Project completed in week 10 (30.11.-04.12.20) of the Data Science Bootcamp at Spiced Academy in Berlin.
This was a really exciting week, because we had a team project which combined the power of Machine Learning algorithms with the beauty of Web Development!
Making a recommender system
Spotify's Discover Weekly, Netflix's "Watch Next", Amazon's "You might like..." -- these are all examples of recommender systems. They basically use the data (history) of their users (what music they listened to, what series they watched, what they bought) to discover patterns in their preferences and recommend more similar products (and in this way keep them consuming).
There are two main approaches to recommender systems:
- memory-based (heuristic, non-parametric)
- content filtering: TF-IDF
- collaborative filtering: KNN
- model-based (algorithmic, parametric)
- content filtering: Bayesian classification, neural networks
- collaborative filtering: Bayesian networks, SVD, neural networks
In our movie recommender project, we used two algorithms:
Making a web-page with Flask
I chose to focus on the web development part of the project, in order to refresh my HTML and CSS skills.
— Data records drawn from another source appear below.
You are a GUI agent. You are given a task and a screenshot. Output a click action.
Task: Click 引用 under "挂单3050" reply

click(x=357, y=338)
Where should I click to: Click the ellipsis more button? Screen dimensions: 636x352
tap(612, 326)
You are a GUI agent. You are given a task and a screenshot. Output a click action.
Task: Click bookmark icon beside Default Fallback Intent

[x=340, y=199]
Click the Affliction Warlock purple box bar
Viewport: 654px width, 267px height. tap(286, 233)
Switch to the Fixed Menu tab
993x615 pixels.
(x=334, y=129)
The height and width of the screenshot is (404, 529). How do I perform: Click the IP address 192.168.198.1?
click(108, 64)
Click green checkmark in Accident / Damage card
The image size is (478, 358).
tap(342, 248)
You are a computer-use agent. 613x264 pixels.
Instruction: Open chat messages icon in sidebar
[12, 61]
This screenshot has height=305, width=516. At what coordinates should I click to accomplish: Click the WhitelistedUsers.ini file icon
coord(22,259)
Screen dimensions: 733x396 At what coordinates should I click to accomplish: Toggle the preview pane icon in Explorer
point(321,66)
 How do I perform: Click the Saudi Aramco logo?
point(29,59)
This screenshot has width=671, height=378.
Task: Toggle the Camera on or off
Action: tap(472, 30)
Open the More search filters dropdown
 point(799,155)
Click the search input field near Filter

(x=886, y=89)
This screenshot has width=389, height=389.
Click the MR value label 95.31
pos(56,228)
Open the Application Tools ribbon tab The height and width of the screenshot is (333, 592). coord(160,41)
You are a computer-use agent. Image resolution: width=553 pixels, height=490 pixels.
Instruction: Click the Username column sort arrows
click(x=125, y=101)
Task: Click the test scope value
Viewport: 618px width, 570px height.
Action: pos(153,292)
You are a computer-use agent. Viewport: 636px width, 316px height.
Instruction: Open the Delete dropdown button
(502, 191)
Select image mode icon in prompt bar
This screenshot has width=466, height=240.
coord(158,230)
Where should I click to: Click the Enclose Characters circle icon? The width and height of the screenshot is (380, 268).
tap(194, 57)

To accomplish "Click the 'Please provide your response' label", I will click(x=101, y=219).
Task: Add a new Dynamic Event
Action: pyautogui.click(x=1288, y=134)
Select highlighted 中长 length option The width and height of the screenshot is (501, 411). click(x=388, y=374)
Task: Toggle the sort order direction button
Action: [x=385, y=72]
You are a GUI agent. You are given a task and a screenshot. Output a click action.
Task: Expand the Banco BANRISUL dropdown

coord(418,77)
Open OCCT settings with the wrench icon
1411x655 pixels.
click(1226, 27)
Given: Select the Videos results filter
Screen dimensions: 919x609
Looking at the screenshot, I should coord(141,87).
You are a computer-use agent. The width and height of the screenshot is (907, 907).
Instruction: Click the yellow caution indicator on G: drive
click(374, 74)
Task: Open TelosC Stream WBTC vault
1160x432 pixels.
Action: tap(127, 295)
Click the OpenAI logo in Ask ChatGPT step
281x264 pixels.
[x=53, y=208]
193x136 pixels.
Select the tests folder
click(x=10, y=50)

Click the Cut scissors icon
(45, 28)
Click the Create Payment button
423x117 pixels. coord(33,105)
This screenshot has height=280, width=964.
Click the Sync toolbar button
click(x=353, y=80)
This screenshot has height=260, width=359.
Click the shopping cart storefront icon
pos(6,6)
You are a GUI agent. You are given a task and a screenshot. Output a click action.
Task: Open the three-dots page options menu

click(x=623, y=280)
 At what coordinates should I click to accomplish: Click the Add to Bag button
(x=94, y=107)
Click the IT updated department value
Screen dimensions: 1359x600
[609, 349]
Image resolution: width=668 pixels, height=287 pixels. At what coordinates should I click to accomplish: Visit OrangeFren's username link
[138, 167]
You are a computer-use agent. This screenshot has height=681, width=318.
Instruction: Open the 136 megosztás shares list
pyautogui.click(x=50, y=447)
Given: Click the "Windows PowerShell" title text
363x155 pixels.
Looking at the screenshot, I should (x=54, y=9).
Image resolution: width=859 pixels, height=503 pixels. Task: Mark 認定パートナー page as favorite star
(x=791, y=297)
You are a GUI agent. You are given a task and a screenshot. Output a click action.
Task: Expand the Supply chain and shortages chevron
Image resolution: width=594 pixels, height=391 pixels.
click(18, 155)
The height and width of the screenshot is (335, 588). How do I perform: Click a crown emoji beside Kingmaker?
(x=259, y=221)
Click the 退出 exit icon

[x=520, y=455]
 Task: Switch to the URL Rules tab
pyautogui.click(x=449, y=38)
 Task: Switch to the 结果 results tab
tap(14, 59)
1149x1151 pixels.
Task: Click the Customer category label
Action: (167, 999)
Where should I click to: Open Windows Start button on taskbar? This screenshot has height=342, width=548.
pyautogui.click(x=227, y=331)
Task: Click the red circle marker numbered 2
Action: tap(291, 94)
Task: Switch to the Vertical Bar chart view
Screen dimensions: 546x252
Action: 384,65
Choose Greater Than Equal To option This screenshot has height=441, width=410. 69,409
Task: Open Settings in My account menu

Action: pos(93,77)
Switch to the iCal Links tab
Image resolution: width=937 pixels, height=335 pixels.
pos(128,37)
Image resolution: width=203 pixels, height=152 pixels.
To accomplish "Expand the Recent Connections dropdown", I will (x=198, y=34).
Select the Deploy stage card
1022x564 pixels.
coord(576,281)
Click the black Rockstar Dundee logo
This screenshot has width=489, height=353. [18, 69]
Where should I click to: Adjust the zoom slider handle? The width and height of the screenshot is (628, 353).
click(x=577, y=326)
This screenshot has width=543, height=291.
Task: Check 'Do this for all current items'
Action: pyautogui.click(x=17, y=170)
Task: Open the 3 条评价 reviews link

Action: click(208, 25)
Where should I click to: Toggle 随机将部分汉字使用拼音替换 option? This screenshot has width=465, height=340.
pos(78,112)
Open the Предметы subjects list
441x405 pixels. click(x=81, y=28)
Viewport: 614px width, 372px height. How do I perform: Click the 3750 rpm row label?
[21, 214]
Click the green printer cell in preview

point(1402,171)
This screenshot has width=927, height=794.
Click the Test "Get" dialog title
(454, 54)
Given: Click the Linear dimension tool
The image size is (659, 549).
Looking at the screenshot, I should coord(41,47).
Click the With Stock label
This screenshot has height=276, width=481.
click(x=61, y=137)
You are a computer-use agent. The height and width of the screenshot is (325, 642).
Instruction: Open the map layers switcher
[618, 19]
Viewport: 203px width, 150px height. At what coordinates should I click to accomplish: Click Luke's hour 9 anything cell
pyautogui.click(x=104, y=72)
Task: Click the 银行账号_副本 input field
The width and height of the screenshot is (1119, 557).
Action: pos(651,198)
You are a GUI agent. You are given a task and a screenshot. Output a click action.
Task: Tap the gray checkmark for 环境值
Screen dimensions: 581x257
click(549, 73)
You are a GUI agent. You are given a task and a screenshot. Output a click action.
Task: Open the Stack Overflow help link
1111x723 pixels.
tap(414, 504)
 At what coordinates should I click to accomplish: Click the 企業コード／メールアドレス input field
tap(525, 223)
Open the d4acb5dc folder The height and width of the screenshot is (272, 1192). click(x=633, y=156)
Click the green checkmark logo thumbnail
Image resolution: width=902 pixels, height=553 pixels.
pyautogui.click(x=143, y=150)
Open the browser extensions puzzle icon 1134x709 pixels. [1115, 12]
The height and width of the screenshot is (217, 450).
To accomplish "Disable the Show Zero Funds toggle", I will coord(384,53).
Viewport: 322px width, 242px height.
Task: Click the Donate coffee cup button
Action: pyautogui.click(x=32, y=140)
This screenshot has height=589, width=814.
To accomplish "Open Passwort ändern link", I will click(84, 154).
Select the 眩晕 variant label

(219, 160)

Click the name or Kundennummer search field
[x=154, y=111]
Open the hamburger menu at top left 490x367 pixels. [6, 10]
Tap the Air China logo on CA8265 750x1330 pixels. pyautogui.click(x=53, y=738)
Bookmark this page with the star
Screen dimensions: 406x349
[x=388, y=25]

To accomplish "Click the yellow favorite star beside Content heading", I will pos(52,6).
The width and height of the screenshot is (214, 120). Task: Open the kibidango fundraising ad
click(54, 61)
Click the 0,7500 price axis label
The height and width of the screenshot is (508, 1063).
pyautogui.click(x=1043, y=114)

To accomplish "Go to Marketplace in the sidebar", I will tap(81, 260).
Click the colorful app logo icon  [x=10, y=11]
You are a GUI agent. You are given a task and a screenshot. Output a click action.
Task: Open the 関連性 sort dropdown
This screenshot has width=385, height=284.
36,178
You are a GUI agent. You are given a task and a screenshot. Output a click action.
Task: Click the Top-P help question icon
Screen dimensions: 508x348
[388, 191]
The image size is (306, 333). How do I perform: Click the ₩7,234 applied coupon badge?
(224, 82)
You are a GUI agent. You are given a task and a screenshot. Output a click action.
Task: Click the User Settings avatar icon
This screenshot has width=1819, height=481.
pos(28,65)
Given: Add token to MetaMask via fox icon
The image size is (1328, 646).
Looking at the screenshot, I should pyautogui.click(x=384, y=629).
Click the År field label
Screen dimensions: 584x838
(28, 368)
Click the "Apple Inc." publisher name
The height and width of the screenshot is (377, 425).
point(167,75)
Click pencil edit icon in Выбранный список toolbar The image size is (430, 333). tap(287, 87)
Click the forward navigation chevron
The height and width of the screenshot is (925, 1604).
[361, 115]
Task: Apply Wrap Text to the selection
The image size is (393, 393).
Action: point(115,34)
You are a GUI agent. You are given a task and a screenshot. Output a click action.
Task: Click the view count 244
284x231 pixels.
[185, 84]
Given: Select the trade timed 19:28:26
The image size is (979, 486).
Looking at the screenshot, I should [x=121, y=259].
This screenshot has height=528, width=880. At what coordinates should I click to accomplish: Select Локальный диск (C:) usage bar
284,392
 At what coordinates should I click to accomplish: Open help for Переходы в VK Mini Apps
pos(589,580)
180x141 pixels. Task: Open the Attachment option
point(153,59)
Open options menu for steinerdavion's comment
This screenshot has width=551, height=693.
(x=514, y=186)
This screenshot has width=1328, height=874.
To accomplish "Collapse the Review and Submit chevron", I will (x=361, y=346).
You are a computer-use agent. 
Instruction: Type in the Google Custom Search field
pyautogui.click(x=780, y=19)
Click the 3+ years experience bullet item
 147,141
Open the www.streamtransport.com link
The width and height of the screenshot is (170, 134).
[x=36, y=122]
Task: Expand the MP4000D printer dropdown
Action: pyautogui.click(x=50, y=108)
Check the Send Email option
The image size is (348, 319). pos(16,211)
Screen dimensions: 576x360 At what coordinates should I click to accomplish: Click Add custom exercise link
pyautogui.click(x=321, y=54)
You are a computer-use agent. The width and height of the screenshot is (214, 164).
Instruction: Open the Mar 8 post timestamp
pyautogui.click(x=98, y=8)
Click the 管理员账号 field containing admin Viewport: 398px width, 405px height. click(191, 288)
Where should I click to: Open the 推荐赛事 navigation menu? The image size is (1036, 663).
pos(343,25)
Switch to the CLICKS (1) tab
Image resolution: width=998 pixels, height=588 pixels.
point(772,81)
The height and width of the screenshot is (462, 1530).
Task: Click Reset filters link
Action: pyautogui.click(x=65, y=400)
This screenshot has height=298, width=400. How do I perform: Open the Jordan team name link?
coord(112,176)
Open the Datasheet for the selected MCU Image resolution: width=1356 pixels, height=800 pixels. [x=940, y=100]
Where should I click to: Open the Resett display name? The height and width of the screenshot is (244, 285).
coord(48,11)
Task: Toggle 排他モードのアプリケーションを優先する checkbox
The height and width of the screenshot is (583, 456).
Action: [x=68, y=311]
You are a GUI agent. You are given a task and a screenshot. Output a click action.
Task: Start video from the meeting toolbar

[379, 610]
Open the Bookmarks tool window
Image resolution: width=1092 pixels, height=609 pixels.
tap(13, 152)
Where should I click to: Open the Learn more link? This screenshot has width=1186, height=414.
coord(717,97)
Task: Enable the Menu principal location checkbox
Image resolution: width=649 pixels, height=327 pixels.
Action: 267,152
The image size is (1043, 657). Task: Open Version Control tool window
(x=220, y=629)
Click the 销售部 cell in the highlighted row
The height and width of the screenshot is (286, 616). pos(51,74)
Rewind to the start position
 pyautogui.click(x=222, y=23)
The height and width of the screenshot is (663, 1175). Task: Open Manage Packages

I built the web page with Flask, a lightweight Python framework for web-development which makes it really easy to create simple web apps. Flask also uses Jinja templates, files that contain static data or placeholders for dynamic data. In this case, I used Jinja to render the movies from our dataset and the additional information (posters, trailers) that we got with the TMDB API.
On the main page, we display 15 movies randomly selected from the 50 most rated movies in the dataset, to ensure that there is a high probability that the user knows at least some of these movies. Users are asked to rate as many of them as possible or leave the slider at 0 if they haven't seen the movie. In the second step, we ask users what kind of movies they prefer: old, new, or any. The answers to these two questions (movie ratings and year preference) are our input data, which is used for the NMF and SVD algorithms to make predictions.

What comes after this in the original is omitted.